What care sounds like
- "We are designing our mainstream mobile devices to include integrated tactile feedback so blind users can navigate interfaces directly."
- "Our public navigation application is being developed with multimodal output (audio, haptic) to ensure blind users can get directions without a separate GPS device."
- "We conducted usability testing with blind users specifically on the tactile interactions of our smart devices and the clarity of our spoken directions."
- "We're setting requirements for all new product lines to include native accessibility features that reduce reliance on external assistive technologies like Braille displays for core functions."
Such statements reflect a commitment to building accessibility in early, ensuring it is smaller, cheaper, and kinder to fix, rather than relying on users to compensate post-launch.
What neglect sounds like
- "Tactile feedback isn't a core requirement for our phone's interface; users can just rely on the screen reader."
- "Why would blind people use our standard GPS app? They have specialized devices for navigation."

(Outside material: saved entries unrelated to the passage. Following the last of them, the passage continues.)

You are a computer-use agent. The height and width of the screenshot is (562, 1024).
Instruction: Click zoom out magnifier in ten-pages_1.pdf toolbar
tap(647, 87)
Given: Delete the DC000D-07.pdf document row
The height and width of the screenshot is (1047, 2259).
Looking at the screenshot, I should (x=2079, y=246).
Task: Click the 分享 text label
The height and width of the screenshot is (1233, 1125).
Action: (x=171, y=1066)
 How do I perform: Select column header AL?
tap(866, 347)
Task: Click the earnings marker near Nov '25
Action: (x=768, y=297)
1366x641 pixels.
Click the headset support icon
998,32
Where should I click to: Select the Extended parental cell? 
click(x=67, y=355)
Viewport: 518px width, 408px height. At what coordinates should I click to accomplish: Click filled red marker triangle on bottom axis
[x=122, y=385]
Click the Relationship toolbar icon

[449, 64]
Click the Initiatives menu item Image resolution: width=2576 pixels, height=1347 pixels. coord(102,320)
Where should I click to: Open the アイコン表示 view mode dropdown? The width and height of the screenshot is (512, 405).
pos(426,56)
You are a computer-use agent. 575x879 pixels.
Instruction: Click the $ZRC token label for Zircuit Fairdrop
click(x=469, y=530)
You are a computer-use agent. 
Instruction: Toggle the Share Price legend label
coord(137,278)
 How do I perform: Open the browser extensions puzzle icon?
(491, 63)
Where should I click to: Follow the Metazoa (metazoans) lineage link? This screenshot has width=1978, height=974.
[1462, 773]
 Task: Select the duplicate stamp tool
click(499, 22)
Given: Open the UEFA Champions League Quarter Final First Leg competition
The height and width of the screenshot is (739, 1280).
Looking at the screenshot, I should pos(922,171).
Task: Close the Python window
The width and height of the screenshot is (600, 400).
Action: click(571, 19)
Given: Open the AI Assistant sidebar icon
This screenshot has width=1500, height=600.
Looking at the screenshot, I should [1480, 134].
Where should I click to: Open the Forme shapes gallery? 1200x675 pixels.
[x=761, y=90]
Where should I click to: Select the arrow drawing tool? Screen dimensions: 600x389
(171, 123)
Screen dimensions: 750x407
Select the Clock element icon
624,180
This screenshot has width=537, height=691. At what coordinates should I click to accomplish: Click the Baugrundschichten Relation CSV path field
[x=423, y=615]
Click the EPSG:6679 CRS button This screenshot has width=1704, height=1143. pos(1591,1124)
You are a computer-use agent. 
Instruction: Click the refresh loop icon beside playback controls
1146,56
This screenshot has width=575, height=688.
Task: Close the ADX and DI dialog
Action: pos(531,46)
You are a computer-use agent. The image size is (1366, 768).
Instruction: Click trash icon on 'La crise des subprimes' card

- "Adding advanced haptics or physical button alternatives is out of scope for this product version."
- "We don't have time to test compatibility with external Braille displays; our focus is on visual interactions."
- "Our design is for the average user; specialized needs like Braille input or haptic-only navigation are niche."
- "Accessibility for diverse input methods can be added later if someone complains."
What compensation sounds like
- "I had to buy a Braille display just to read basic text on my phone because the built-in accessibility isn't sufficient."
- "My GPS device helps me navigate, but it's frustrating that the city's main transit app doesn't provide audible or tactile cues that allow for independent travel."
- "I spend extra money on specialized tools because mainstream devices aren't designed for me."
- "It's exhausting always having to rely on my device for information that sighted people get effortlessly from their standard phones."